Your instructions: Substitute "desktop assistant" for every occurrence of "GUI agent" in the lines below, and leave everything else in them unchanged.

Exercise data:
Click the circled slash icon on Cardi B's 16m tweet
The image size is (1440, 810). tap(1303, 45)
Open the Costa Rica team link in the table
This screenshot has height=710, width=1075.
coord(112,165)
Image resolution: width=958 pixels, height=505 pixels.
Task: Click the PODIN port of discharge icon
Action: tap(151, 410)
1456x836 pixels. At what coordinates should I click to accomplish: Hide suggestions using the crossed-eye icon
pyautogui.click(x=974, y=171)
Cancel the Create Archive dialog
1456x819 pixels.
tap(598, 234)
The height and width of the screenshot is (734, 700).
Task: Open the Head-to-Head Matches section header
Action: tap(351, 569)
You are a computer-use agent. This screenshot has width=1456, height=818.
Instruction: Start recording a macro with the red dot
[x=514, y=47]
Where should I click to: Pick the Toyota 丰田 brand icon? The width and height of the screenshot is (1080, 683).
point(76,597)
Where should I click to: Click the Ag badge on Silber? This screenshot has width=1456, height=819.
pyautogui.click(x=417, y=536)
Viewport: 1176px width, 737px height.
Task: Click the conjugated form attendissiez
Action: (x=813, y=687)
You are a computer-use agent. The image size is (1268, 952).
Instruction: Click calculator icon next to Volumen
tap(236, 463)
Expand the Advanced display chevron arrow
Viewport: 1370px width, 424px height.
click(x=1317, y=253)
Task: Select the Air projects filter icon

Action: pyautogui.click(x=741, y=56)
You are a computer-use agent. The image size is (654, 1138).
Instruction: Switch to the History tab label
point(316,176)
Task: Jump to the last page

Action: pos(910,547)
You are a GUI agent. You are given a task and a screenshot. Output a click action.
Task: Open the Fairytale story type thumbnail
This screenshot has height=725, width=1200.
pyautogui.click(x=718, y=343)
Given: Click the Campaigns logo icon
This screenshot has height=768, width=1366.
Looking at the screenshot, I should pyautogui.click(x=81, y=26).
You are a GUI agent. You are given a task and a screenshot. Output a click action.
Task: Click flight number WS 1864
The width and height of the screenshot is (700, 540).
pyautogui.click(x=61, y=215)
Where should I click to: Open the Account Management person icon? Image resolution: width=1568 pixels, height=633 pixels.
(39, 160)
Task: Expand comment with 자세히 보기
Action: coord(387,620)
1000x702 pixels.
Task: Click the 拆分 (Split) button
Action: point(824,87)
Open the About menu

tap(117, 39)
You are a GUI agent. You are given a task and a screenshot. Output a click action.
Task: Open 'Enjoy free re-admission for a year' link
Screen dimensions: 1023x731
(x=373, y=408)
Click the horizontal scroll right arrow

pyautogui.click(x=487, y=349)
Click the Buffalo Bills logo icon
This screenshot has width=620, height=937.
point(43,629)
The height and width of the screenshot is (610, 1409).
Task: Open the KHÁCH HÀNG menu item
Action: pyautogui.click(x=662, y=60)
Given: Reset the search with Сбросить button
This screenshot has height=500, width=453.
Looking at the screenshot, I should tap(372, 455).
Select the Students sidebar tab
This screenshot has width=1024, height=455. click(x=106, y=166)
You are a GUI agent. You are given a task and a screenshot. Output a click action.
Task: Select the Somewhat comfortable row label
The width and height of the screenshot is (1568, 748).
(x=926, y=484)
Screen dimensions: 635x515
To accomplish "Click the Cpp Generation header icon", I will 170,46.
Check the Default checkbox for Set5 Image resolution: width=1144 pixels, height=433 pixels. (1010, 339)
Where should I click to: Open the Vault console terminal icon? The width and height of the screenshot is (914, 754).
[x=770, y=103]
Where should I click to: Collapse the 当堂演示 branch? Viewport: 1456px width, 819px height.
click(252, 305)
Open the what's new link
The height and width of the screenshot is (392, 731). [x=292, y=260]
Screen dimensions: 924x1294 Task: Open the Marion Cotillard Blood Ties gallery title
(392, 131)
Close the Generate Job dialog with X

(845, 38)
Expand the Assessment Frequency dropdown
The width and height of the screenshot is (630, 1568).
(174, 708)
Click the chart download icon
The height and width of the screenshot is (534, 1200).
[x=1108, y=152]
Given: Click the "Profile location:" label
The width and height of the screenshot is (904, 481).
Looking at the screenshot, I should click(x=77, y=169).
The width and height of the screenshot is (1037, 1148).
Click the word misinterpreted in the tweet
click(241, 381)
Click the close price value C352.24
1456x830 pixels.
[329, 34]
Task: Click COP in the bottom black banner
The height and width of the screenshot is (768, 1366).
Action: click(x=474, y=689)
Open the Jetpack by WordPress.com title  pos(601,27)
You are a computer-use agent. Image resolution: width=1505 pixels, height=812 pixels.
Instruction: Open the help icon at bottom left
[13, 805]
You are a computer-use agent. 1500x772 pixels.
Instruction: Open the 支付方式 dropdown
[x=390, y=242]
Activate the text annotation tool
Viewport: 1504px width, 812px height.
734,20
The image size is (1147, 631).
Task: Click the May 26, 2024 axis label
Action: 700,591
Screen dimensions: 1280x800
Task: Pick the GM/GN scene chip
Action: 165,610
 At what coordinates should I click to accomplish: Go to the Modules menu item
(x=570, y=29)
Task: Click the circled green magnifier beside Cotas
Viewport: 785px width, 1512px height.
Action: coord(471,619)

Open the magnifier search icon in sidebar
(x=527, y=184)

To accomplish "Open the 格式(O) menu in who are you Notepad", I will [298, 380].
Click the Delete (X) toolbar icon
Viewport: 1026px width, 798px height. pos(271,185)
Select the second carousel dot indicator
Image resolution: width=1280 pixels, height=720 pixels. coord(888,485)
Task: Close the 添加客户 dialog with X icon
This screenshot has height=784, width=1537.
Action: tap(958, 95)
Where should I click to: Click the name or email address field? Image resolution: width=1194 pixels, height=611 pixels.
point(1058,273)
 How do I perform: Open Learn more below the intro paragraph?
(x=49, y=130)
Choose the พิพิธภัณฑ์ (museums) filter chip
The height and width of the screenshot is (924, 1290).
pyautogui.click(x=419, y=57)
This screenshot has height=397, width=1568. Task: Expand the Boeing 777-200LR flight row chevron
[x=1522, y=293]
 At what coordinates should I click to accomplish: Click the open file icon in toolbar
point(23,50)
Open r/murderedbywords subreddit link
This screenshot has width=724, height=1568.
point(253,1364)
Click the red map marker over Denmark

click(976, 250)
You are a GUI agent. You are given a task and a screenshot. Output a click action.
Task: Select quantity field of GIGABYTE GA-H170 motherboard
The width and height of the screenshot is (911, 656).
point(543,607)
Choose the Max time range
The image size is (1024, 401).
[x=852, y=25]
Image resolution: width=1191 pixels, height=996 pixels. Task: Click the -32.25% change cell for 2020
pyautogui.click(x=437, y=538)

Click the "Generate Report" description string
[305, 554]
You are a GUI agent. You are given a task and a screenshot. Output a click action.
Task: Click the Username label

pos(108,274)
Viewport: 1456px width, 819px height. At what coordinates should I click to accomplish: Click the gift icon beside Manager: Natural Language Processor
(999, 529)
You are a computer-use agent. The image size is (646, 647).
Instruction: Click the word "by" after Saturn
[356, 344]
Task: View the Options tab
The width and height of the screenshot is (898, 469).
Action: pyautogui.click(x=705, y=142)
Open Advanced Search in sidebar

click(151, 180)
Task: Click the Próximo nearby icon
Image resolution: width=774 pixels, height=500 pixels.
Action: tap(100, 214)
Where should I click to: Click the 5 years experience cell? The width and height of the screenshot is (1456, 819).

Answer for the task:
Click the circled slash icon on Cardi B's 16m tweet
The image size is (1440, 810). tap(1303, 45)
Open the Costa Rica team link in the table
This screenshot has height=710, width=1075.
coord(112,165)
Image resolution: width=958 pixels, height=505 pixels.
Task: Click the PODIN port of discharge icon
Action: tap(151, 410)
1456x836 pixels. At what coordinates should I click to accomplish: Hide suggestions using the crossed-eye icon
pyautogui.click(x=974, y=171)
Cancel the Create Archive dialog
1456x819 pixels.
tap(598, 234)
The height and width of the screenshot is (734, 700).
Task: Open the Head-to-Head Matches section header
Action: tap(351, 569)
You are a computer-use agent. This screenshot has width=1456, height=818.
Instruction: Start recording a macro with the red dot
[x=514, y=47]
Where should I click to: Pick the Toyota 丰田 brand icon? The width and height of the screenshot is (1080, 683).
point(76,597)
Where should I click to: Click the Ag badge on Silber? This screenshot has width=1456, height=819.
pyautogui.click(x=417, y=536)
Viewport: 1176px width, 737px height.
Task: Click the conjugated form attendissiez
Action: (x=813, y=687)
You are a computer-use agent. The image size is (1268, 952).
Instruction: Click calculator icon next to Volumen
tap(236, 463)
Expand the Advanced display chevron arrow
Viewport: 1370px width, 424px height.
click(x=1317, y=253)
Task: Select the Air projects filter icon

Action: pyautogui.click(x=741, y=56)
You are a computer-use agent. The image size is (654, 1138).
Instruction: Switch to the History tab label
point(316,176)
Task: Jump to the last page

Action: pos(910,547)
You are a desktop assistant. You are given a task and a screenshot. Output a click action.
Task: Open the Fairytale story type thumbnail
This screenshot has height=725, width=1200.
pyautogui.click(x=718, y=343)
Given: Click the Campaigns logo icon
This screenshot has height=768, width=1366.
Looking at the screenshot, I should pyautogui.click(x=81, y=26).
You are a desktop assistant. You are given a task and a screenshot. Output a click action.
Task: Click flight number WS 1864
The width and height of the screenshot is (700, 540).
pyautogui.click(x=61, y=215)
Where should I click to: Open the Account Management person icon? Image resolution: width=1568 pixels, height=633 pixels.
(39, 160)
Task: Expand comment with 자세히 보기
Action: coord(387,620)
1000x702 pixels.
Task: Click the 拆分 (Split) button
Action: point(824,87)
Open the About menu

tap(117, 39)
You are a desktop assistant. You are given a task and a screenshot. Output a click action.
Task: Open 'Enjoy free re-admission for a year' link
Screen dimensions: 1023x731
(x=373, y=408)
Click the horizontal scroll right arrow

pyautogui.click(x=487, y=349)
Click the Buffalo Bills logo icon
This screenshot has width=620, height=937.
point(43,629)
The height and width of the screenshot is (610, 1409).
Task: Open the KHÁCH HÀNG menu item
Action: pyautogui.click(x=662, y=60)
Given: Reset the search with Сбросить button
This screenshot has height=500, width=453.
Looking at the screenshot, I should tap(372, 455).
Select the Students sidebar tab
This screenshot has width=1024, height=455. click(x=106, y=166)
You are a desktop assistant. You are given a task and a screenshot. Output a click action.
Task: Select the Somewhat comfortable row label
The width and height of the screenshot is (1568, 748).
(x=926, y=484)
Screen dimensions: 635x515
To accomplish "Click the Cpp Generation header icon", I will 170,46.
Check the Default checkbox for Set5 Image resolution: width=1144 pixels, height=433 pixels. (1010, 339)
Where should I click to: Open the Vault console terminal icon? The width and height of the screenshot is (914, 754).
[x=770, y=103]
Where should I click to: Collapse the 当堂演示 branch? Viewport: 1456px width, 819px height.
click(252, 305)
Open the what's new link
The height and width of the screenshot is (392, 731). [x=292, y=260]
Screen dimensions: 924x1294 Task: Open the Marion Cotillard Blood Ties gallery title
(392, 131)
Close the Generate Job dialog with X

(845, 38)
Expand the Assessment Frequency dropdown
The width and height of the screenshot is (630, 1568).
(174, 708)
Click the chart download icon
The height and width of the screenshot is (534, 1200).
[x=1108, y=152]
Given: Click the "Profile location:" label
The width and height of the screenshot is (904, 481).
Looking at the screenshot, I should click(x=77, y=169).
The width and height of the screenshot is (1037, 1148).
Click the word misinterpreted in the tweet
click(241, 381)
Click the close price value C352.24
1456x830 pixels.
[329, 34]
Task: Click COP in the bottom black banner
The height and width of the screenshot is (768, 1366).
Action: click(x=474, y=689)
Open the Jetpack by WordPress.com title  pos(601,27)
You are a computer-use agent. Image resolution: width=1505 pixels, height=812 pixels.
Instruction: Open the help icon at bottom left
[13, 805]
You are a computer-use agent. 1500x772 pixels.
Instruction: Open the 支付方式 dropdown
[x=390, y=242]
Activate the text annotation tool
Viewport: 1504px width, 812px height.
734,20
The image size is (1147, 631).
Task: Click the May 26, 2024 axis label
Action: 700,591
Screen dimensions: 1280x800
Task: Pick the GM/GN scene chip
Action: 165,610
 At what coordinates should I click to accomplish: Go to the Modules menu item
(x=570, y=29)
Task: Click the circled green magnifier beside Cotas
Viewport: 785px width, 1512px height.
Action: coord(471,619)

Open the magnifier search icon in sidebar
(x=527, y=184)

To accomplish "Open the 格式(O) menu in who are you Notepad", I will [298, 380].
Click the Delete (X) toolbar icon
Viewport: 1026px width, 798px height. pos(271,185)
Select the second carousel dot indicator
Image resolution: width=1280 pixels, height=720 pixels. coord(888,485)
Task: Close the 添加客户 dialog with X icon
This screenshot has height=784, width=1537.
Action: tap(958, 95)
Where should I click to: Click the name or email address field? Image resolution: width=1194 pixels, height=611 pixels.
point(1058,273)
 How do I perform: Open Learn more below the intro paragraph?
(x=49, y=130)
Choose the พิพิธภัณฑ์ (museums) filter chip
The height and width of the screenshot is (924, 1290).
pyautogui.click(x=419, y=57)
This screenshot has height=397, width=1568. Task: Expand the Boeing 777-200LR flight row chevron
[x=1522, y=293]
 At what coordinates should I click to accomplish: Click the open file icon in toolbar
point(23,50)
Open r/murderedbywords subreddit link
This screenshot has width=724, height=1568.
point(253,1364)
Click the red map marker over Denmark

click(976, 250)
You are a desktop assistant. You are given a task and a screenshot. Output a click action.
Task: Select quantity field of GIGABYTE GA-H170 motherboard
The width and height of the screenshot is (911, 656).
point(543,607)
Choose the Max time range
The image size is (1024, 401).
[x=852, y=25]
Image resolution: width=1191 pixels, height=996 pixels. Task: Click the -32.25% change cell for 2020
pyautogui.click(x=437, y=538)

Click the "Generate Report" description string
[305, 554]
You are a desktop assistant. You are given a task and a screenshot. Output a click action.
Task: Click the Username label

pos(108,274)
Viewport: 1456px width, 819px height. At what coordinates should I click to accomplish: Click the gift icon beside Manager: Natural Language Processor
(999, 529)
You are a computer-use agent. The image size is (646, 647).
Instruction: Click the word "by" after Saturn
[356, 344]
Task: View the Options tab
The width and height of the screenshot is (898, 469).
Action: pyautogui.click(x=705, y=142)
Open Advanced Search in sidebar

click(151, 180)
Task: Click the Próximo nearby icon
Image resolution: width=774 pixels, height=500 pixels.
Action: tap(100, 214)
Where should I click to: Click the 5 years experience cell? The width and height of the screenshot is (1456, 819).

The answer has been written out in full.